Current landscape of Oculocutaneous Albinism in Japan.

作者信息

Okamura Ken, Suzuki Tamio

机构信息

Department of Dermatology, Faculty of Medicine, Yamagata University, Yamagata, Japan.

出版信息

Pigment Cell Melanoma Res. 2021 Mar;34(2):190-203. doi: 10.1111/pcmr.12927. Epub 2020 Oct 7.

Abstract

Oculocutaneous albinism (OCA), which is roughly divided into non-syndromic and syndromic OCA, is a group of autosomal recessive disorders caused by mutations in genes associated with pigmentation. Patients with OCA have hypopigmentation and ocular manifestations such as photophobia, amblyopia, and nystagmus. Hermansky-Pudlak syndrome (HPS), the most common syndromic OCA, is characterized by the additional features of a bleeding tendency and other critical systemic comorbidities such as pulmonary fibrosis and immunodeficiency. NGS-based gene analyses have identified several new causative genes for OCA and have detected rare subtypes of OCA with high accuracy including Japanese patients. In our survey of 190 Japanese OCA patients/families, OCA4 is the most common subtype (25.3%) followed by OCA1 (20.0%), HPS1 (14.7%), and OCA2 (8.4%). Similar to the A481T variant in OCA2, which is associated with a mild form of OCA2 and skin color variation, the c.-492_489delAATG variant located in the promoter region of SLC45A2 has been uniquely identified in Japanese patients with a mild form of OCA4. Further, rare OCA subtypes, including OCA3, HPS2, HPS3, HPS4, HPS5, HPS6, and HPS9, have also been identified in Japanese patients. The clinical characteristics and underlying molecular mechanisms of each subtype of OCA are concisely summarized in this review.

摘要

眼皮肤白化病(OCA)大致分为非综合征型和综合征型OCA,是一组由与色素沉着相关的基因突变引起的常染色体隐性疾病。OCA患者有色素减退以及畏光、弱视和眼球震颤等眼部表现。Hermansky-Pudlak综合征(HPS)是最常见的综合征型OCA,其特征是有出血倾向以及肺纤维化和免疫缺陷等其他严重的全身合并症。
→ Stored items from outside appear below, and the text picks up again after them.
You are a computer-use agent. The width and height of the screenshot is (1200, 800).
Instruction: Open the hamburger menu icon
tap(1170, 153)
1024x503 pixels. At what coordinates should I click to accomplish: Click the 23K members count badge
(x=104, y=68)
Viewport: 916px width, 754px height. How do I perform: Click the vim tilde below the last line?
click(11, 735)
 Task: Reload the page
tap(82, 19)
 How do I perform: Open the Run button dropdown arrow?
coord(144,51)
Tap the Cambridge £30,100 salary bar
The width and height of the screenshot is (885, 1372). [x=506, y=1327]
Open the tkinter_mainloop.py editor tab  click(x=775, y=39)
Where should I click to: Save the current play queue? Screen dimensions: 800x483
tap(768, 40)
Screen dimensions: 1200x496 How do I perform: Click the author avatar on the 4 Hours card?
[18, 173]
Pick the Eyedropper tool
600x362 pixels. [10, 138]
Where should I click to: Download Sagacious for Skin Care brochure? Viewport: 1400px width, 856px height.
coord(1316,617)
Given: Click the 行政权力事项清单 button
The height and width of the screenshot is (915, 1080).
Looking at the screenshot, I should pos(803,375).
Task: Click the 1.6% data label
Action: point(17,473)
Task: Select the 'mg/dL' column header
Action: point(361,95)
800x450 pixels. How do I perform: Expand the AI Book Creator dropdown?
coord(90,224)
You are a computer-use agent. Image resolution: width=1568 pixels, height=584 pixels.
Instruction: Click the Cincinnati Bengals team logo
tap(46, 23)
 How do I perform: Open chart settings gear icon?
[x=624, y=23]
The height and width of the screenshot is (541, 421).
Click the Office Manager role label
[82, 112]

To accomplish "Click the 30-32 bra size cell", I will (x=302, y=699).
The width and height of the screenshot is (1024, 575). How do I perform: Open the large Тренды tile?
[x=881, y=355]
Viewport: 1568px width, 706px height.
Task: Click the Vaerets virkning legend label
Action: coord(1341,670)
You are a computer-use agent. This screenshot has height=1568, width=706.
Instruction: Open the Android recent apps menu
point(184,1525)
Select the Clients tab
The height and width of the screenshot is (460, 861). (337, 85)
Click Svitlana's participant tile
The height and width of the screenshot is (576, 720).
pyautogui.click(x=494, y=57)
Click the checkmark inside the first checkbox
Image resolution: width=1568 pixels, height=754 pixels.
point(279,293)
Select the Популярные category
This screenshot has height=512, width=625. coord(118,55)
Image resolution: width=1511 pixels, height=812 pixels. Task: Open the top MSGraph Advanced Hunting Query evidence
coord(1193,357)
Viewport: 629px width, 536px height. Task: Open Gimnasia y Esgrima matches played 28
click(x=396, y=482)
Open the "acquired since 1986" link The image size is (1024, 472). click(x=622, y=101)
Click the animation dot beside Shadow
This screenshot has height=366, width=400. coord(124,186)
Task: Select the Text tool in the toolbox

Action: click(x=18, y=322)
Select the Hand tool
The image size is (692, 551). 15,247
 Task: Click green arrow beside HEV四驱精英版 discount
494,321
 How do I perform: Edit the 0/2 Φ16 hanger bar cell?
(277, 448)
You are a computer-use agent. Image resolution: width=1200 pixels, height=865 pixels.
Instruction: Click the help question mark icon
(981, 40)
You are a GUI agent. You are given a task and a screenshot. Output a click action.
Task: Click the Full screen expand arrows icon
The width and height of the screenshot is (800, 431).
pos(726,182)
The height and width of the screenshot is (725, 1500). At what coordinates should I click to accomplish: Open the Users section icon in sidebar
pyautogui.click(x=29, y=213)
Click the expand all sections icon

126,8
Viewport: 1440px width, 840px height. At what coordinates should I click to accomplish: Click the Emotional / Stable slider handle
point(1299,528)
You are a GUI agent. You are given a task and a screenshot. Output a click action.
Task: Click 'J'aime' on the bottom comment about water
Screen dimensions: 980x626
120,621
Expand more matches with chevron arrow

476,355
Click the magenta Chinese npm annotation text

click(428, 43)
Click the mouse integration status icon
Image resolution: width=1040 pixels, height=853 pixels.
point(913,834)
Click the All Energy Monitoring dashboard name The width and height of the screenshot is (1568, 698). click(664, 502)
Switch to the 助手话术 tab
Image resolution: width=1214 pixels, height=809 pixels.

基于二代测序(NGS)的基因分析已经确定了几种新的OCA致病基因,并以高精度检测到了OCA的罕见亚型,包括日本患者。在我们对190名日本OCA患者/家庭的调查中,OCA4是最常见的亚型(25.3%),其次是OCA1(20.0%)、HPS1(14.7%)和OCA2(8.4%)。与OCA2中与轻度OCA2和肤色变异相关的A481T变体类似,位于SLC45A2启动子区域的c.-492_489delAATG变体在患有轻度OCA4的日本患者中被独特地鉴定出来。此外,在日本患者中也发现了罕见的OCA亚型,包括OCA3、HPS2、HPS3、HPS4、HPS5、HPS6和HPS9。本文综述简要总结了OCA各亚型的临床特征和潜在分子机制。